● Exercise objective:
What lines of the data include the string "computer"? Copy them all.

● Data excerpts:
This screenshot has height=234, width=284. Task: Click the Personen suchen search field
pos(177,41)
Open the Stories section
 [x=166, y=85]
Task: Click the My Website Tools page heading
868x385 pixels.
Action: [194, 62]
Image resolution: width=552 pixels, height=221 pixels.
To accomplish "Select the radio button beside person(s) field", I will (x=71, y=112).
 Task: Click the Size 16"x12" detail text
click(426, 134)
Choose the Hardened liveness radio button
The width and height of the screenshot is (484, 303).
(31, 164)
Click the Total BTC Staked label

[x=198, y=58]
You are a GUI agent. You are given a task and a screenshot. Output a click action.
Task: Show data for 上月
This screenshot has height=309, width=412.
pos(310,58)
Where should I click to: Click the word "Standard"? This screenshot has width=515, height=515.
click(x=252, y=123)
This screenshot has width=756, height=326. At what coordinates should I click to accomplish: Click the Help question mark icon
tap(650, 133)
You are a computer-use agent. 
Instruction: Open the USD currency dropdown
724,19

---

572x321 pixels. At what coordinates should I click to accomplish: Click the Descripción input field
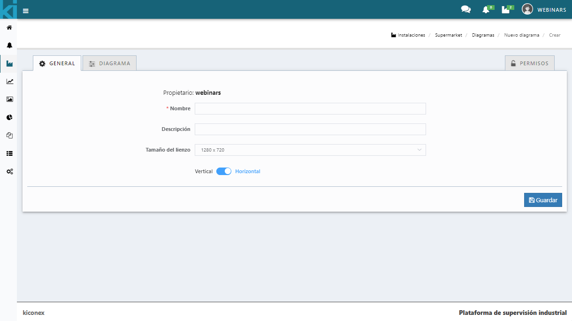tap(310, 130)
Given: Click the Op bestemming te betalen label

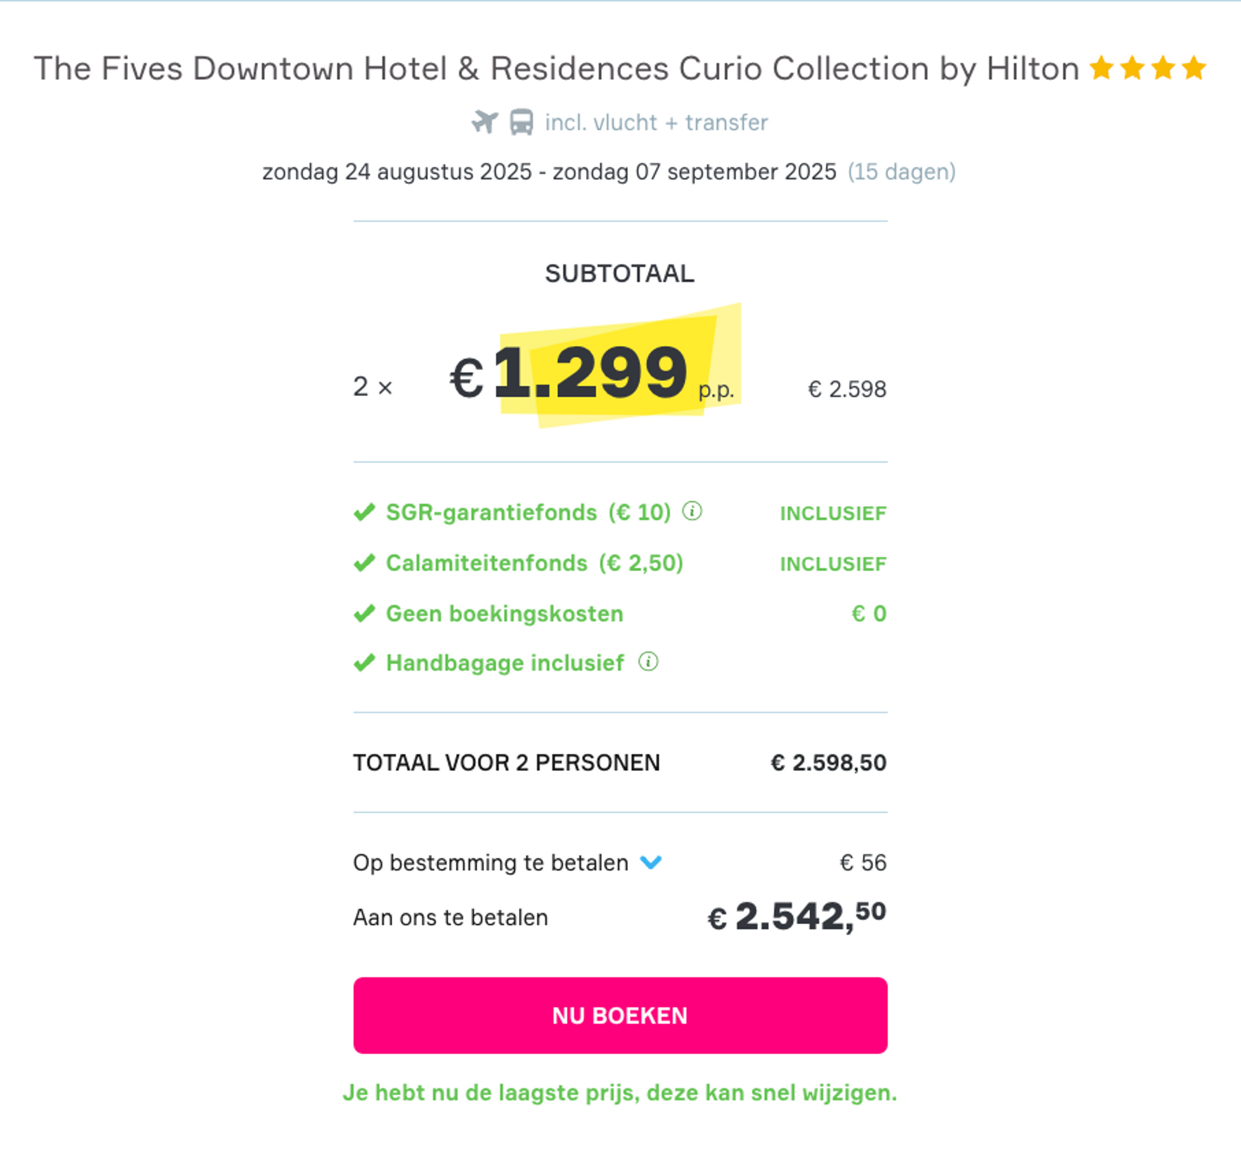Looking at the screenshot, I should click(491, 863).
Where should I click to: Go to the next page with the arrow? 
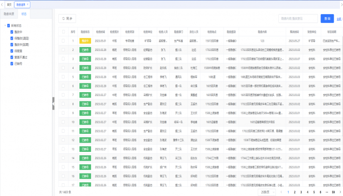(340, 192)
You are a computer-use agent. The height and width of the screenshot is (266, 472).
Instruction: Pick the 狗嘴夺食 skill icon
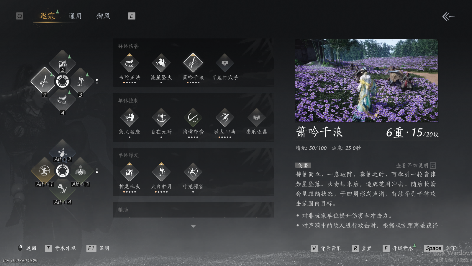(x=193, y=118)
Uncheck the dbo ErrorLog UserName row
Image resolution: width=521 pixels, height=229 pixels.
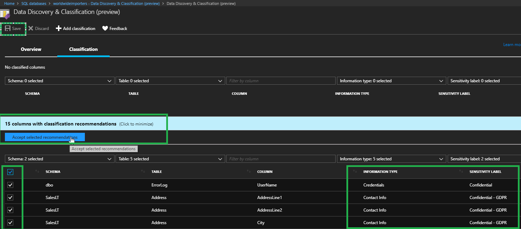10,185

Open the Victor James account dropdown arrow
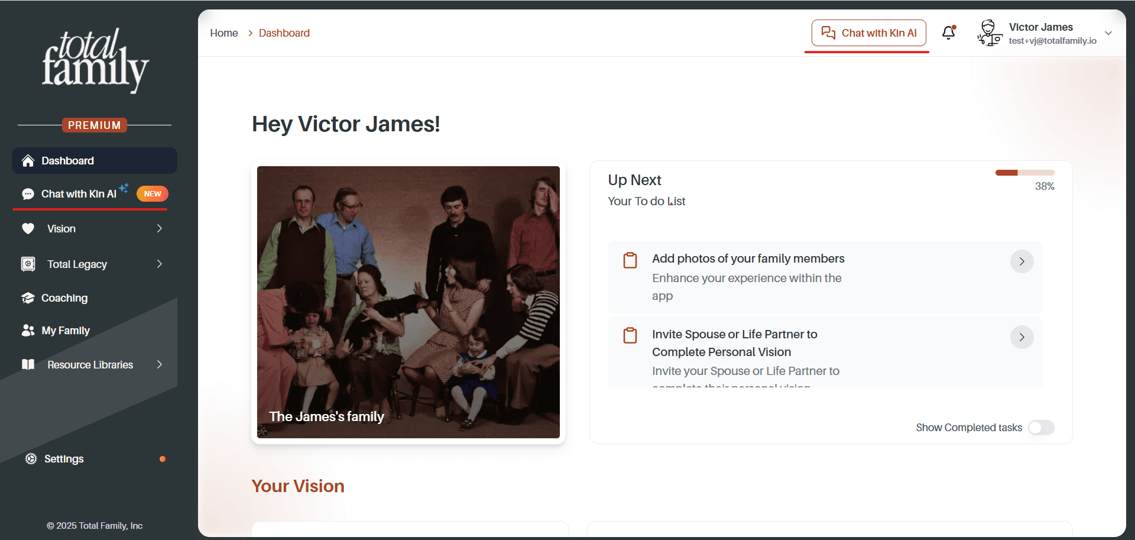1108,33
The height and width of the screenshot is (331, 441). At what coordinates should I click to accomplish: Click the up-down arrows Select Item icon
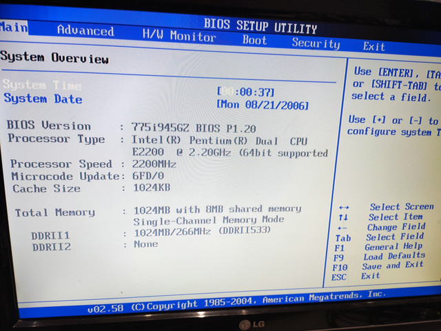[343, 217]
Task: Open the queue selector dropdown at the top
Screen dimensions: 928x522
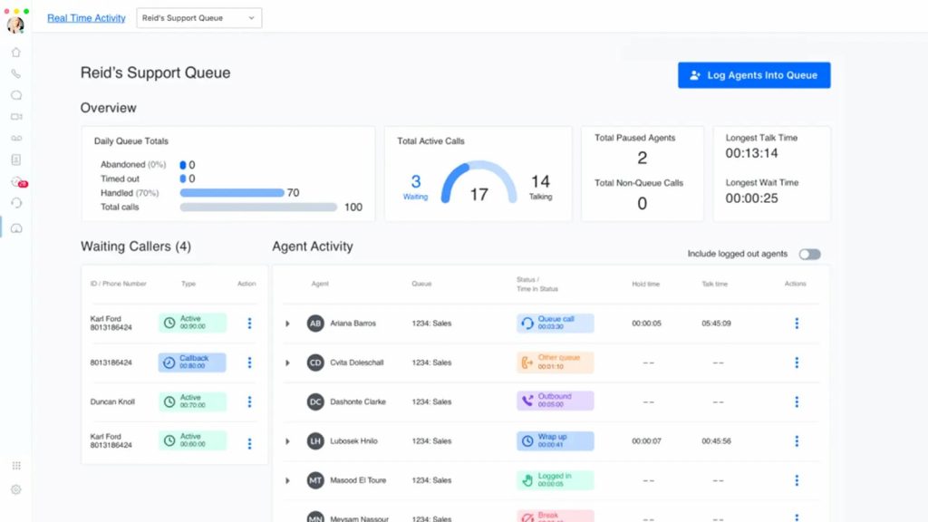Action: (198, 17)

* * *

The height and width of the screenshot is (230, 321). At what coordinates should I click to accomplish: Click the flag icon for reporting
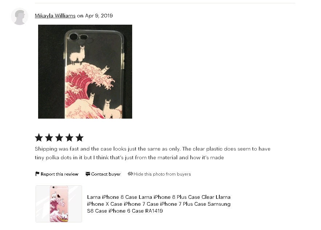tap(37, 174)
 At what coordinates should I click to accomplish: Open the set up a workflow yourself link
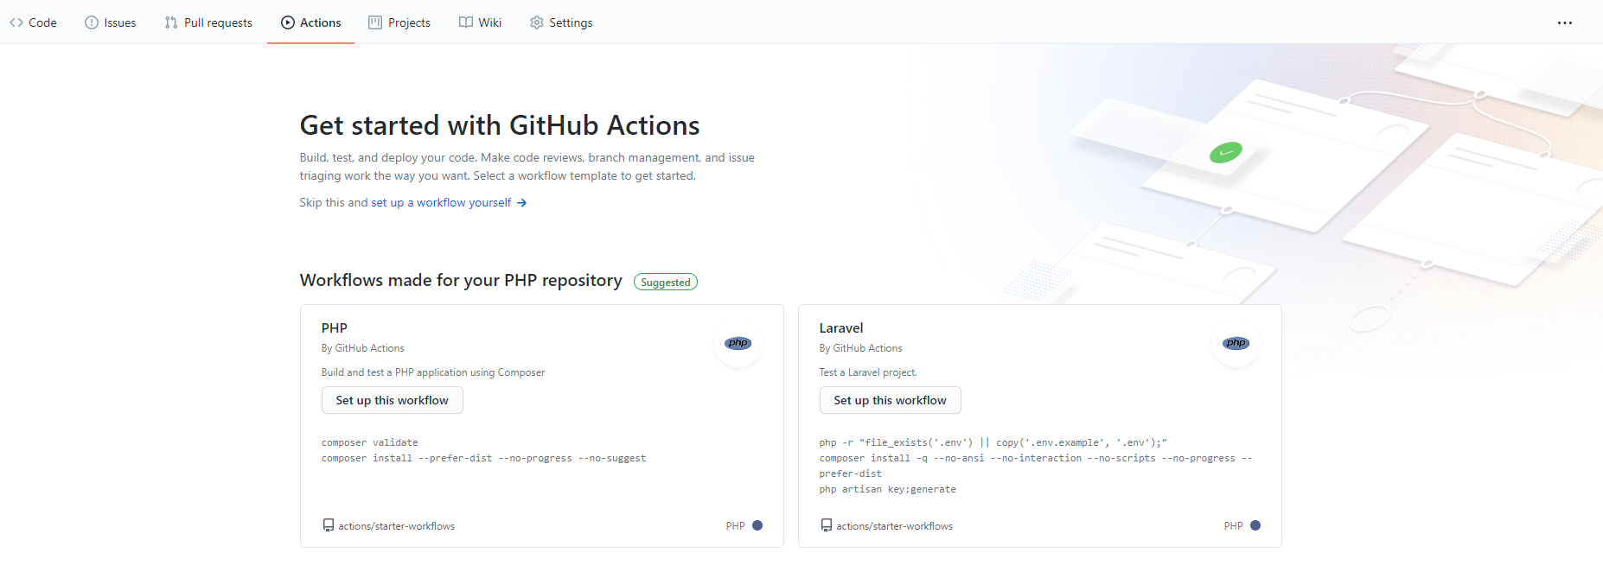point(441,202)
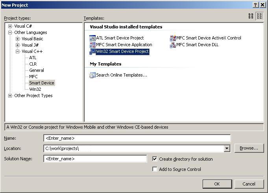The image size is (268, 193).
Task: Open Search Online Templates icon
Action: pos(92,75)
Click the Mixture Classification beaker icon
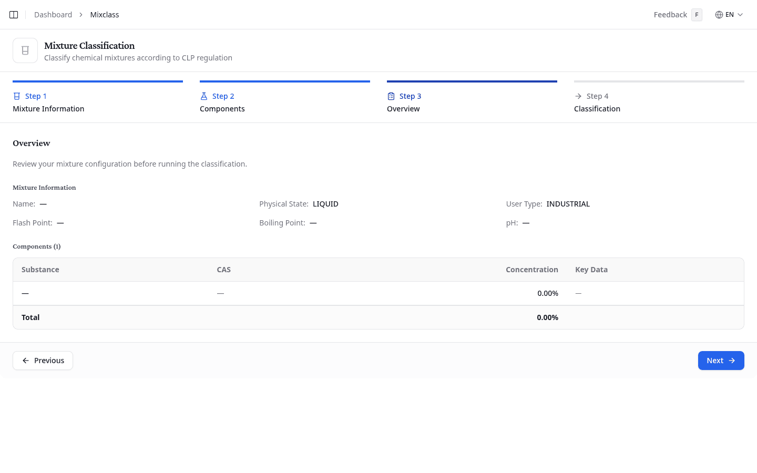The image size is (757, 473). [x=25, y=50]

● Solved exercise:
You are a computer-use agent. 
You are a computer-use agent. The height and width of the screenshot is (266, 472).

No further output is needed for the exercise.